When you begin using the 4 and six way wedges, all thoughts about cycle time will go away. You will be spending time managing all the splits on the table as the ram retracts. I believe that, beyond a certain point, all the agitation over cycle time is wasted energy. Nice machine, nice features. Now you just need a young man to run it for you!
Depending on your setup, that's true. But with the right setup, and some good help, a slow splitter is definitely the choke point. If you have time to check your texts before the splitter is ready for the next piece, it might be too slow
That's a great looking machine. Nothing wrong with a single wedge, actually makes nicer wood. If your working by yourself, it's just the right speed, especially stacking on the table. We do that when stacking in totes. We use 4 way, but not always. With a conveyor, multi-wedge is the way to go.
I've gotten by with just using a single wedge for the last 16 years, so it will be fun experimenting with the with the wedges at some point. You make a great point though about making 'nicer' wood. Since a lot of my stacks require cribbing on the ends, using the single wedge allows me more control in shaping splits for stable cribbing. I feel the 4 and 6-way wedges would result in more 'you get what you get' pieces. And honestly, the driving force towards getting this new splitter was the hydraulic lift. That was the necessity.
100% I had the 4 way and my Yard max is 35 ton as well. (Depending on the wood), most of the time it wasn't worth a S#!T. I split single splits, I'm in no hurry and there's plenty of so, It is what it is!

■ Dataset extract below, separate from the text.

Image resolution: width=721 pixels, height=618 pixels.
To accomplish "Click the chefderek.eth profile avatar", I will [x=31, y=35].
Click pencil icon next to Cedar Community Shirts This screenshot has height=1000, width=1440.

If splitting nice straight woods grown trees a 4/6 way wedge will work a lot better than most of the stuff I get, which would be candidate for bLowes lumber!

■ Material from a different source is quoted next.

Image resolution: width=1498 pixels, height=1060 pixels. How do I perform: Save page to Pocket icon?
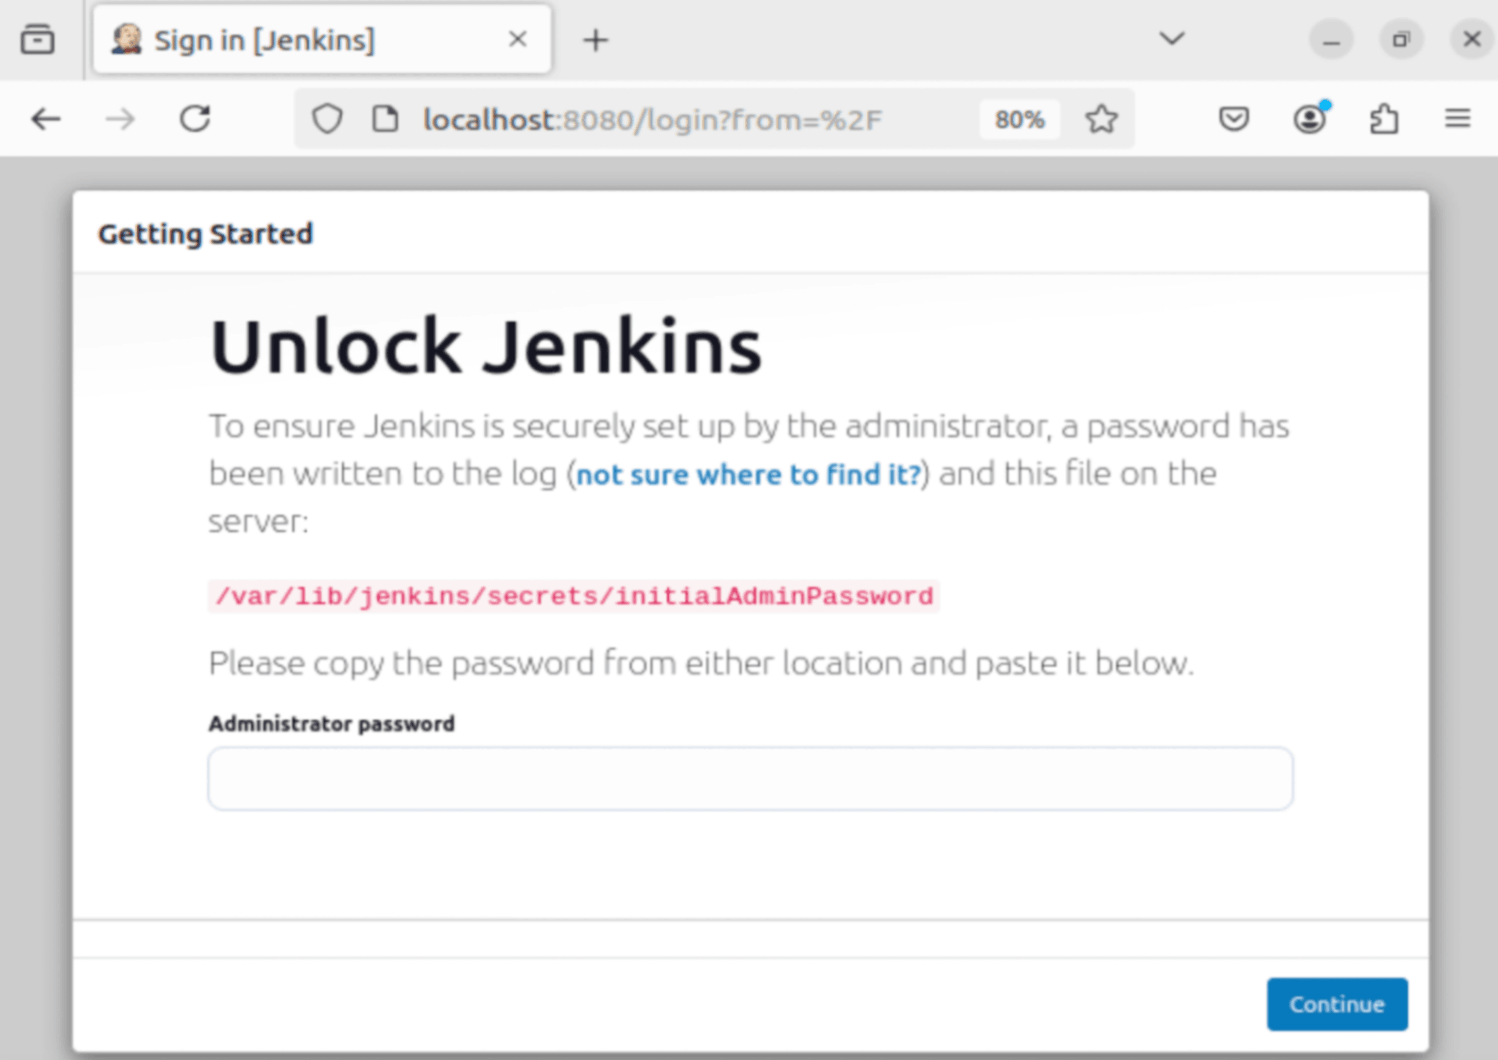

Ran a couple tanks through the chipper yesterday cleaning up that brush pile and then ran the new splitter for a while today working on cleaning up some red oak I've had in the staging area for a while. Largest round was about 20" in diameter. Should have gotten a splitter with a hydraulic lift a long time ago. Now to get all this stacked and clean the area up before it snows tomorrow.
Very nice looking wood! My stuff I get "never" looks that good. Around here though, I gotta get what's available. Lots of blow overs, usually Maple. My tree buddies occasionally drop off a nice Oak when they don't feel like paying the dumping fees. I gotta a Hackberry lined up next week that's coming down in a neighbors yard. Not the prettiest wood, but burns fine.
Hackberry is some decent wood… like that stuff, catches fires easily…. EODMSgt … good looking setup you have there…. Keep it up…
Trust me, I can completely understand 'you get what you can get' when it comes to firewood. Up until the last few years, the majority of my firewood was what I scrounged, and any oak in my stacks was pretty much non-existent. It's only recently that I've had an abundance of oak, and that's strictly because of the caterpillar apocalypse of 21/22. Going back to 2009, when I had the wood stove installed, I would pretty much burn any hardwood I could scrounge using a National Forest Service dead & down permit, or clearing my property of any blowdowns or standing dead trees (I saw no reason to cut any live trees on my property). Burned a lot of subpar wood in the early years, but it kept the house warm. It wasn't until I had built my hoard up to 3+ years that I started being more selective in what I was scrounging. It took a while before I could pass up on a subpar blowdown because I was so used to grabbing any scroungeable hardwood I could find (I wasn't used to being a wood snob). All this oak is helping me rebuild my hoard again (the only bright side to losing so many of my oaks). Burned a lot of silver maple, red maple, and white birch over the years since that's what was readily available, but my saving grace was that I knew where there were some great beech groves, and with the winds coming off the mountains (what, Mt. Washington has high winds?), there were always beech trees coming down. Beech is still my favorite wood to burn. Looking at some of my pictures from the early scrounging days. Hauled a lot of trees out, piece by piece, and usually they were not right next to the road. For a few years, I had access to some property that I could drive to with the four-wheeler. Scrounged a lot of blowdowns from there (at the time, the property owner was a complete wood snob and for the most part, would cut down healthy oak and ash trees because he "likes cutting trees down") despite having tons of blowdowns on the property. Still, I was very appreciative for the opportunity to have access. The last pictures were during the height of my scrounging. Miss being able to do that (and I also miss the Power Wagons I had with the hidden winch).